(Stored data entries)
▼▼▼
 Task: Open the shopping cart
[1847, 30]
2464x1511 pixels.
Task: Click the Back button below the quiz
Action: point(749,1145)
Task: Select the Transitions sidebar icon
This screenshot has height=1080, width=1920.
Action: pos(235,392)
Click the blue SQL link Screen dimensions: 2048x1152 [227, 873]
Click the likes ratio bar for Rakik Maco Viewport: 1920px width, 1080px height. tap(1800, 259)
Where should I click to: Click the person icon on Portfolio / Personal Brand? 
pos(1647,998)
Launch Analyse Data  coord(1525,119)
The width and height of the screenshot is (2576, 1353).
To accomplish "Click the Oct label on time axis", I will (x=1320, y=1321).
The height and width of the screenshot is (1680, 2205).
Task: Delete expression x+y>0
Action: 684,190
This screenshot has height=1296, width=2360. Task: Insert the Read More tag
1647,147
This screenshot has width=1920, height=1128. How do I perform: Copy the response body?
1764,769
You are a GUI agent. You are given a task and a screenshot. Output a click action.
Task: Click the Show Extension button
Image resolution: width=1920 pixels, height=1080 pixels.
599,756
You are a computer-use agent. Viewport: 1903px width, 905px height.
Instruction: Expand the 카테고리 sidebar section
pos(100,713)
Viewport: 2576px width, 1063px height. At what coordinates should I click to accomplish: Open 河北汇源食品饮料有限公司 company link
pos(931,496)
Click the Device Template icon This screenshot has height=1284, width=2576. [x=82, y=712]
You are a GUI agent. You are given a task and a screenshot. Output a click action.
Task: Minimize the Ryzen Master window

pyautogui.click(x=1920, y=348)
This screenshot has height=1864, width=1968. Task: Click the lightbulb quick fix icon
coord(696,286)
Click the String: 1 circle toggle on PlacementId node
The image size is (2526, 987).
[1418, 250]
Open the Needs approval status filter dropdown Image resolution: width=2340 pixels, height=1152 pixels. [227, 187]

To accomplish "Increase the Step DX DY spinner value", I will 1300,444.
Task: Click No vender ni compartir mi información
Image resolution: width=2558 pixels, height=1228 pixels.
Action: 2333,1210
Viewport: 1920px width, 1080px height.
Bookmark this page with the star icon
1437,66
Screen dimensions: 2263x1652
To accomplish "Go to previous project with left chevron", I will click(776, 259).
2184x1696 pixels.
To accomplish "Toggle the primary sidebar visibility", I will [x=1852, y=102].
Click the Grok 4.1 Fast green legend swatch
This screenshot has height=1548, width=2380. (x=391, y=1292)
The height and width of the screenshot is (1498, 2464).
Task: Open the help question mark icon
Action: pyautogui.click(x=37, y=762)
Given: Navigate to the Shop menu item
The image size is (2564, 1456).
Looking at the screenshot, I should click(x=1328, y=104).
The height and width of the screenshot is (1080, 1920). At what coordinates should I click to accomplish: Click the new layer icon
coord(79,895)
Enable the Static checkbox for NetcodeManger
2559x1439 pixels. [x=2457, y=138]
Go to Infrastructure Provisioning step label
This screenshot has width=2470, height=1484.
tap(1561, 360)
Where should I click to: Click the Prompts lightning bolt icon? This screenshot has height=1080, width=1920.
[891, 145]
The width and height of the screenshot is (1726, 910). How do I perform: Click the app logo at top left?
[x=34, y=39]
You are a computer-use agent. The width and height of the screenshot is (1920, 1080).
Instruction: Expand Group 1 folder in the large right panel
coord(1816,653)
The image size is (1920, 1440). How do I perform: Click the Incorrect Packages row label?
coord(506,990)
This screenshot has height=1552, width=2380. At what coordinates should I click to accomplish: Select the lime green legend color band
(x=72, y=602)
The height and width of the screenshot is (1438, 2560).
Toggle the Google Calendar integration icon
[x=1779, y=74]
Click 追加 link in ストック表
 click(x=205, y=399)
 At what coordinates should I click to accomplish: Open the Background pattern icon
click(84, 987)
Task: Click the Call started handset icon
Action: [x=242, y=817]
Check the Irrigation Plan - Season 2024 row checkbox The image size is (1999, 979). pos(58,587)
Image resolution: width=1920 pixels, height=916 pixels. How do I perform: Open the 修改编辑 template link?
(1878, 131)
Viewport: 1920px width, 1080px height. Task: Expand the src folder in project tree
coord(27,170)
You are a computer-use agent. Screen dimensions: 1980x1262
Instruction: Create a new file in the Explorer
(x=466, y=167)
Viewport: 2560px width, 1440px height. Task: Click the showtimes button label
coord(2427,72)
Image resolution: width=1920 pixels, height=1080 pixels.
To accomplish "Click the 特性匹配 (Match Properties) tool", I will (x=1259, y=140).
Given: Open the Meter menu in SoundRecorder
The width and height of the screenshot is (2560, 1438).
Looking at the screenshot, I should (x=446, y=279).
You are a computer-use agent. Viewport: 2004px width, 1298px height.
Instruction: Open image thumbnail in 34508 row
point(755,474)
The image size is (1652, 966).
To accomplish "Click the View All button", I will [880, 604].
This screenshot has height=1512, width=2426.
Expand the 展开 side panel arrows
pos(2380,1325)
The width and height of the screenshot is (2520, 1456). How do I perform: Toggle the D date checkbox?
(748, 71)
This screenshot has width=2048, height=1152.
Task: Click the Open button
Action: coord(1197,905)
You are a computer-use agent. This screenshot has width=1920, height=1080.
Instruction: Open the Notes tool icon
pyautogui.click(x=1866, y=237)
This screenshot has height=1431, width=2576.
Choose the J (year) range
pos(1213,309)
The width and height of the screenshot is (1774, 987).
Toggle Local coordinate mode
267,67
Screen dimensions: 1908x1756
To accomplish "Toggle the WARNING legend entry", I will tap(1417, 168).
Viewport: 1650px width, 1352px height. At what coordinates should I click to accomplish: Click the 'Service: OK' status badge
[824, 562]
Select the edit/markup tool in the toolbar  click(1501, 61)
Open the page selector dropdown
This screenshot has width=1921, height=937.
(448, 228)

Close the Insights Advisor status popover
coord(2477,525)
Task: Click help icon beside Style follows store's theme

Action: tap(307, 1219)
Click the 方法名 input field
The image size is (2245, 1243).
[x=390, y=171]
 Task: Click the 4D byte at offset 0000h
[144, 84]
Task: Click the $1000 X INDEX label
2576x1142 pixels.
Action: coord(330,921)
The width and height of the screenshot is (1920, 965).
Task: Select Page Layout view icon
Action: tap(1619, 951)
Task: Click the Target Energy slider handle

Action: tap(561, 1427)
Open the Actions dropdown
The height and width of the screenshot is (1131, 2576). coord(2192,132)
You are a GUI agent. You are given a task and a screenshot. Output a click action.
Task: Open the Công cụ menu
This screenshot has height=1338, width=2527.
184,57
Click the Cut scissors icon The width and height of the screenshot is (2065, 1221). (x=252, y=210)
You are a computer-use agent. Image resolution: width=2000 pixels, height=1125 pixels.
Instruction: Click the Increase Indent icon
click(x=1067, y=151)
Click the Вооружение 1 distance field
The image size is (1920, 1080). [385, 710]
▲▲▲
### TO DO:
Could you print all of the data above once more, unaltered?

### THE COMPLETED TASK:
 Task: Open the shopping cart
[1847, 30]
2464x1511 pixels.
Task: Click the Back button below the quiz
Action: point(749,1145)
Task: Select the Transitions sidebar icon
This screenshot has height=1080, width=1920.
Action: pos(235,392)
Click the blue SQL link Screen dimensions: 2048x1152 [227, 873]
Click the likes ratio bar for Rakik Maco Viewport: 1920px width, 1080px height. tap(1800, 259)
Where should I click to: Click the person icon on Portfolio / Personal Brand? 
pos(1647,998)
Launch Analyse Data  coord(1525,119)
The width and height of the screenshot is (2576, 1353).
To accomplish "Click the Oct label on time axis", I will (x=1320, y=1321).
The height and width of the screenshot is (1680, 2205).
Task: Delete expression x+y>0
Action: 684,190
This screenshot has height=1296, width=2360. Task: Insert the Read More tag
1647,147
This screenshot has width=1920, height=1128. How do I perform: Copy the response body?
1764,769
You are a GUI agent. You are given a task and a screenshot. Output a click action.
Task: Click the Show Extension button
Image resolution: width=1920 pixels, height=1080 pixels.
599,756
You are a computer-use agent. Viewport: 1903px width, 905px height.
Instruction: Expand the 카테고리 sidebar section
pos(100,713)
Viewport: 2576px width, 1063px height. At what coordinates should I click to accomplish: Open 河北汇源食品饮料有限公司 company link
pos(931,496)
Click the Device Template icon This screenshot has height=1284, width=2576. [x=82, y=712]
You are a GUI agent. You are given a task and a screenshot. Output a click action.
Task: Minimize the Ryzen Master window

pyautogui.click(x=1920, y=348)
This screenshot has height=1864, width=1968. Task: Click the lightbulb quick fix icon
coord(696,286)
Click the String: 1 circle toggle on PlacementId node
The image size is (2526, 987).
[1418, 250]
Open the Needs approval status filter dropdown Image resolution: width=2340 pixels, height=1152 pixels. [227, 187]

To accomplish "Increase the Step DX DY spinner value", I will 1300,444.
Task: Click No vender ni compartir mi información
Image resolution: width=2558 pixels, height=1228 pixels.
Action: 2333,1210
Viewport: 1920px width, 1080px height.
Bookmark this page with the star icon
1437,66
Screen dimensions: 2263x1652
To accomplish "Go to previous project with left chevron", I will click(776, 259).
2184x1696 pixels.
To accomplish "Toggle the primary sidebar visibility", I will [x=1852, y=102].
Click the Grok 4.1 Fast green legend swatch
This screenshot has height=1548, width=2380. (x=391, y=1292)
The height and width of the screenshot is (1498, 2464).
Task: Open the help question mark icon
Action: pyautogui.click(x=37, y=762)
Given: Navigate to the Shop menu item
The image size is (2564, 1456).
Looking at the screenshot, I should click(x=1328, y=104).
The height and width of the screenshot is (1080, 1920). At what coordinates should I click to accomplish: Click the new layer icon
coord(79,895)
Enable the Static checkbox for NetcodeManger
2559x1439 pixels. [x=2457, y=138]
Go to Infrastructure Provisioning step label
This screenshot has width=2470, height=1484.
tap(1561, 360)
Where should I click to: Click the Prompts lightning bolt icon? This screenshot has height=1080, width=1920.
[891, 145]
The width and height of the screenshot is (1726, 910). How do I perform: Click the app logo at top left?
[x=34, y=39]
You are a computer-use agent. The width and height of the screenshot is (1920, 1080).
Instruction: Expand Group 1 folder in the large right panel
coord(1816,653)
The image size is (1920, 1440). How do I perform: Click the Incorrect Packages row label?
coord(506,990)
This screenshot has height=1552, width=2380. At what coordinates should I click to accomplish: Select the lime green legend color band
(x=72, y=602)
The height and width of the screenshot is (1438, 2560).
Toggle the Google Calendar integration icon
[x=1779, y=74]
Click 追加 link in ストック表
 click(x=205, y=399)
 At what coordinates should I click to accomplish: Open the Background pattern icon
click(84, 987)
Task: Click the Call started handset icon
Action: [x=242, y=817]
Check the Irrigation Plan - Season 2024 row checkbox The image size is (1999, 979). pos(58,587)
Image resolution: width=1920 pixels, height=916 pixels. How do I perform: Open the 修改编辑 template link?
(1878, 131)
Viewport: 1920px width, 1080px height. Task: Expand the src folder in project tree
coord(27,170)
You are a computer-use agent. Screen dimensions: 1980x1262
Instruction: Create a new file in the Explorer
(x=466, y=167)
Viewport: 2560px width, 1440px height. Task: Click the showtimes button label
coord(2427,72)
Image resolution: width=1920 pixels, height=1080 pixels.
To accomplish "Click the 特性匹配 (Match Properties) tool", I will (x=1259, y=140).
Given: Open the Meter menu in SoundRecorder
The width and height of the screenshot is (2560, 1438).
Looking at the screenshot, I should (x=446, y=279).
You are a computer-use agent. Viewport: 2004px width, 1298px height.
Instruction: Open image thumbnail in 34508 row
point(755,474)
The image size is (1652, 966).
To accomplish "Click the View All button", I will [880, 604].
This screenshot has height=1512, width=2426.
Expand the 展开 side panel arrows
pos(2380,1325)
The width and height of the screenshot is (2520, 1456). How do I perform: Toggle the D date checkbox?
(748, 71)
This screenshot has width=2048, height=1152.
Task: Click the Open button
Action: coord(1197,905)
You are a computer-use agent. This screenshot has width=1920, height=1080.
Instruction: Open the Notes tool icon
pyautogui.click(x=1866, y=237)
This screenshot has height=1431, width=2576.
Choose the J (year) range
pos(1213,309)
The width and height of the screenshot is (1774, 987).
Toggle Local coordinate mode
267,67
Screen dimensions: 1908x1756
To accomplish "Toggle the WARNING legend entry", I will tap(1417, 168).
Viewport: 1650px width, 1352px height. At what coordinates should I click to accomplish: Click the 'Service: OK' status badge
[824, 562]
Select the edit/markup tool in the toolbar  click(1501, 61)
Open the page selector dropdown
This screenshot has width=1921, height=937.
(448, 228)

Close the Insights Advisor status popover
coord(2477,525)
Task: Click help icon beside Style follows store's theme

Action: tap(307, 1219)
Click the 方法名 input field
The image size is (2245, 1243).
[x=390, y=171]
 Task: Click the 4D byte at offset 0000h
[144, 84]
Task: Click the $1000 X INDEX label
2576x1142 pixels.
Action: coord(330,921)
The width and height of the screenshot is (1920, 965).
Task: Select Page Layout view icon
Action: tap(1619, 951)
Task: Click the Target Energy slider handle

Action: tap(561, 1427)
Open the Actions dropdown
The height and width of the screenshot is (1131, 2576). coord(2192,132)
You are a GUI agent. You are given a task and a screenshot. Output a click action.
Task: Open the Công cụ menu
This screenshot has height=1338, width=2527.
184,57
Click the Cut scissors icon The width and height of the screenshot is (2065, 1221). (x=252, y=210)
You are a computer-use agent. Image resolution: width=2000 pixels, height=1125 pixels.
Instruction: Click the Increase Indent icon
click(x=1067, y=151)
Click the Вооружение 1 distance field
The image size is (1920, 1080). [385, 710]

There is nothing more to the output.